10-Punkte für sauberes Wasser, Gewässerschutz & Insektenvielfalt
Gemeinsames Handlungsfeld für Naturschutz- und Umweltverbände in Bayern
Bayerns Bäche, Flüsse und Seen werden nach wie vor durch Bodenerosion von landwirtschaftlich genutzten Flächen, sowie viel zu hohe Nährstoff- und Pestizideinträge geschädigt. Auch Bayerns Grundwasser ist durch zu hohe Stickstoffeinträge belastet und durch Pestizideinträge bedroht.
Die agrarpolitischen Weichenstellungen haben dazu geführt, dass der natürliche Artenreichtum bei Tieren und Pflanzen auf landwirtschaftlich genutzten Flächen und in der Kulturlandschaft massiv zurückgegangen ist, Stichwort Insektensterben. In gleichem Maße, doch weniger sichtbar ist die Artenvielfalt in den Bächen und Flüssen mit ihren Auen geschwunden.
Die Bewahrung der Biodiversität zu Wasser und zu Land ist nur möglich, wenn die Landwirtschaft ihren Beitrag zum Schutz von Boden, Wasser, Klima und Biodiversität leistet.

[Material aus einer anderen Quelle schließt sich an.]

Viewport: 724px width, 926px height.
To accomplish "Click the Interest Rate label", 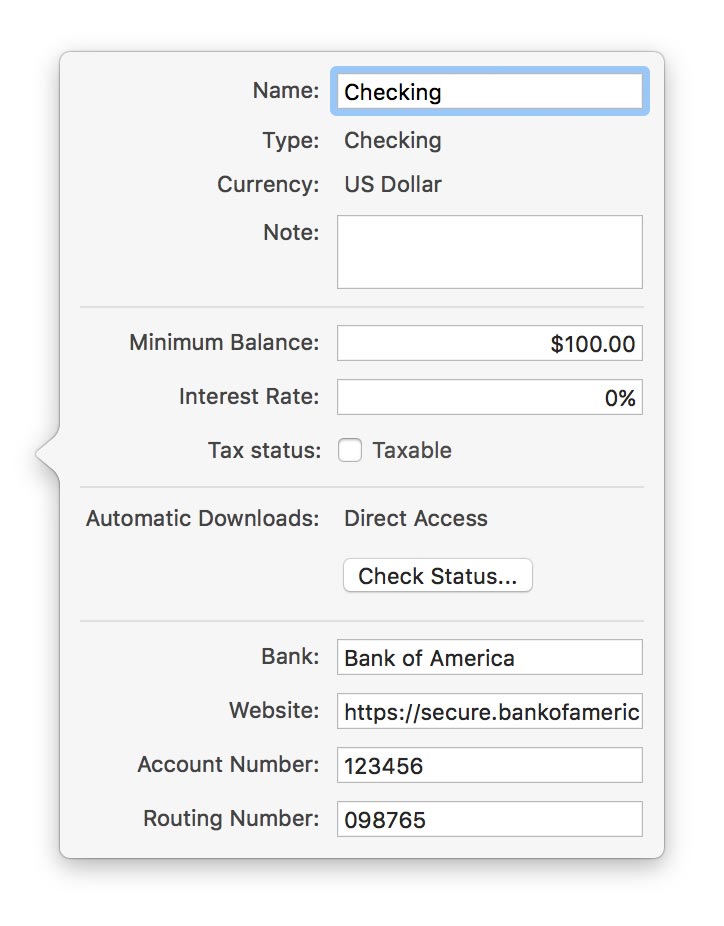I will pos(249,397).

Sofortprogramm erforderlich
Die Weichen müssen jetzt gestellt werden, es darf keine Zeit mehr verloren werden. Als Sofortprogramm fordern die Verbände von der kommenden bayerischen Staatsregierung:
1. Reduktion der Nährstoffeinträge der Landwirtschaft
Die Einträge an Stickstoff und Phosphor aus dem Ackerbau müssen wesentlich reduziert werden. Leider wird die Düngeverordnung, trotz kleiner Verbesserungen, diesem Ziel nicht gerecht. Die Verbände fordern daher:
- Die Möglichkeiten der Düngeverordnung müssen besser genutzt werden: In Gebieten, in denen Oberflächengewässer und Grundwasserkörper bereits durch Überdüngung beeinträchtigt sind (die sog. „Roten Gebiete“), muss Bayern strengere Maßnahmen erlassen, als bislang vorgesehen.
- Um die Düngeverordnung weiter nachzubessern, fordern die Unterzeichnerverbände von der bayerischen Staatsregierung einen Vorstoß auf Bundesebene. Nachzubessern ist z. B. die Einführung der Stoffstrombilanz für alle Betriebe ab 2018 und die Absenkung der Stickstoffbedarfszahlen für die Nährstoff-
bilanzierung. - Nachweisverfahren und Kontrollen am Feld sind erforderlich, um bei Überdüngung reagieren zu können.
- Trinkwasserschutzgebiete sind in Bayern zu erweitern.
- Abgaben auf mineralische Stickstoff- und Phosphatdüngemittel müssen als wirksamstes Mittel eingeführt werden, um die Düngeranwendung zu vermindern. Die Einnahmen sollen der Landwirtschaft für Agrarumweltmaßnahmen wieder zufließen.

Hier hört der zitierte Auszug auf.